• What to work on
Your output should be everything below from the line containing "929x752 pixels." down to the line containing "Given: Switch to", both ends included, copied exactly, with pictures left out.
** Data supplied follows **
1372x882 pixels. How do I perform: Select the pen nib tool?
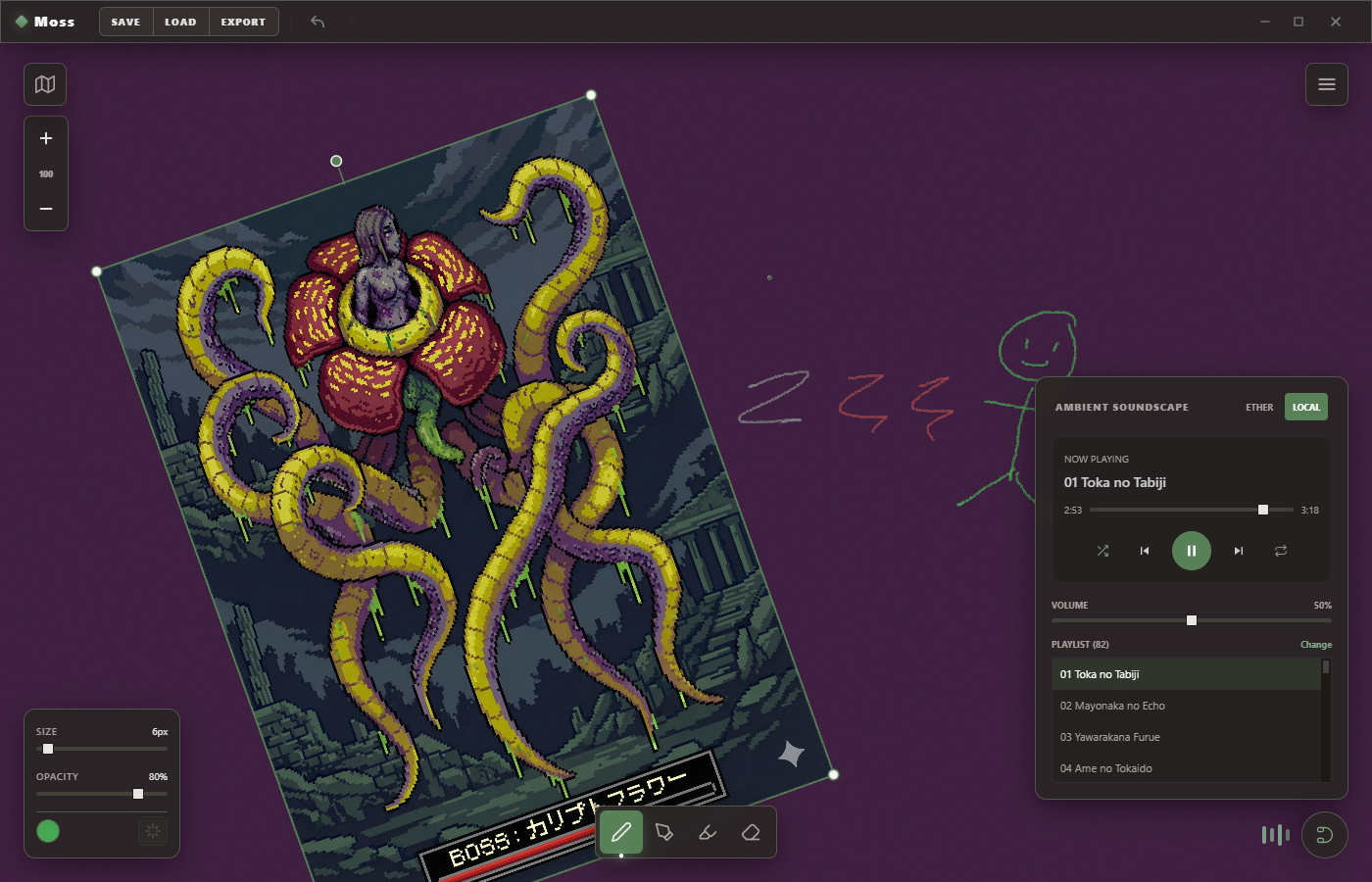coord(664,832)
** End of Data supplied **
** Data supplied follows **
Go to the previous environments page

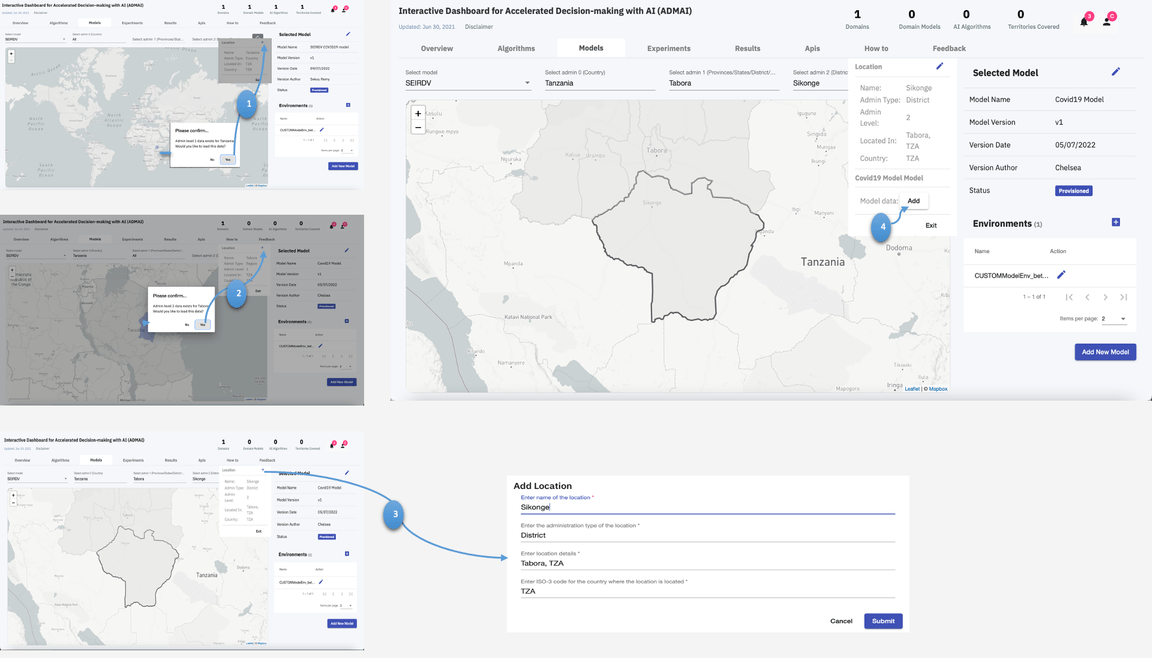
** End of Data supplied **
** Data supplied follows **
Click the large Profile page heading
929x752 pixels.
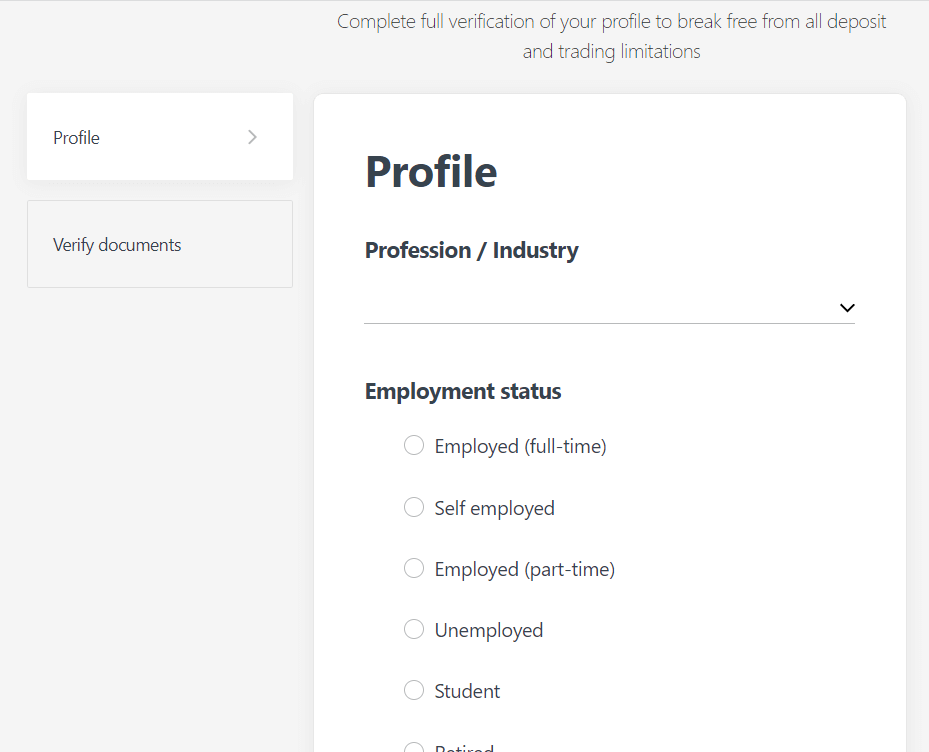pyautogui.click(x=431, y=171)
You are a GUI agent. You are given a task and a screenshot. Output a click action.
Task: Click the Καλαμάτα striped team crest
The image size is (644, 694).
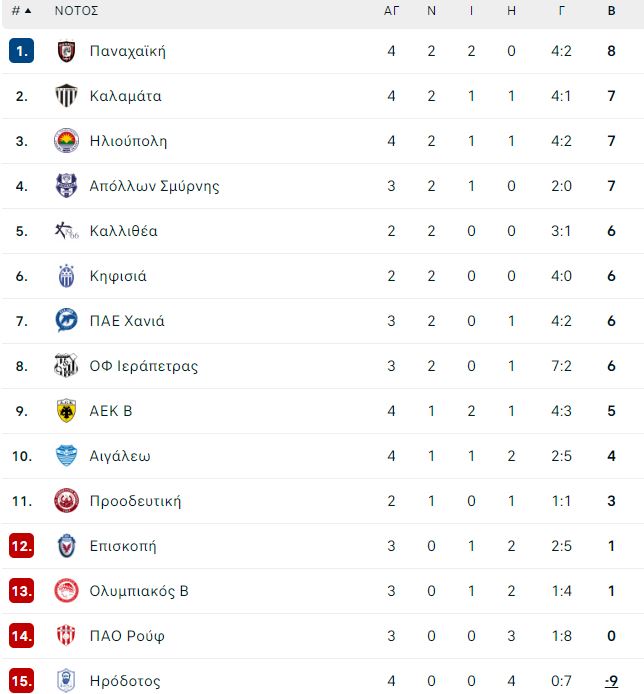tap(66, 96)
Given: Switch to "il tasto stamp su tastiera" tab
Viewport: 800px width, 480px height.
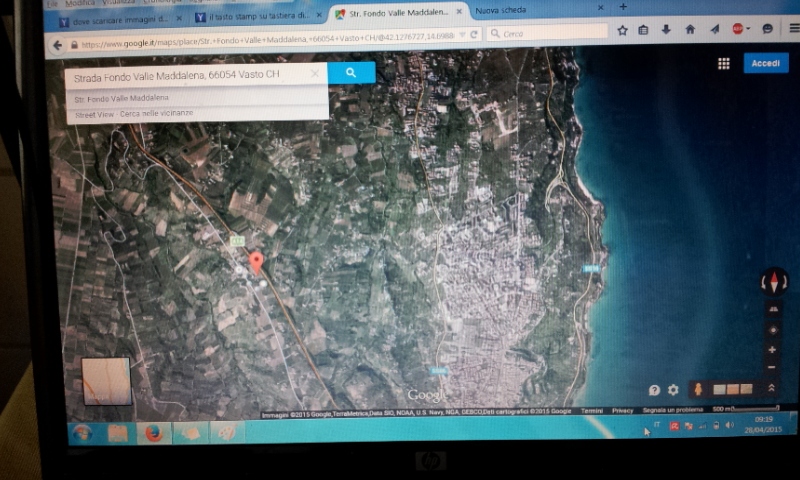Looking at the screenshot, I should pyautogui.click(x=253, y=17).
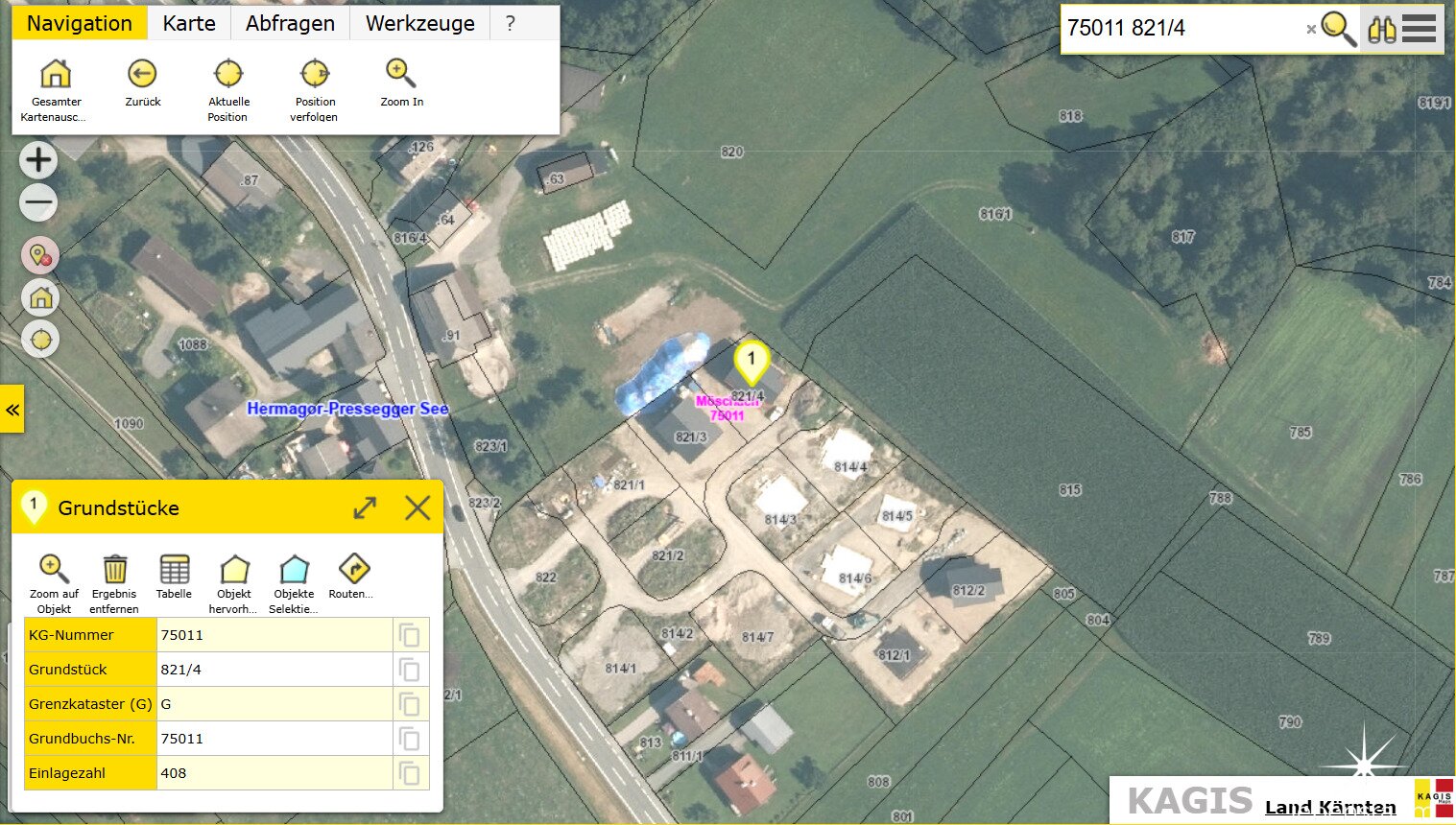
** End of Data supplied **
• Response area
929x752 pixels.
pyautogui.click(x=431, y=171)
You are a GUI agent. You are given a task and a screenshot. Output a click action.
Task: Click the Καλαμάτα striped team crest
The image size is (644, 694).
tap(66, 96)
Given: Switch to "il tasto stamp su tastiera" tab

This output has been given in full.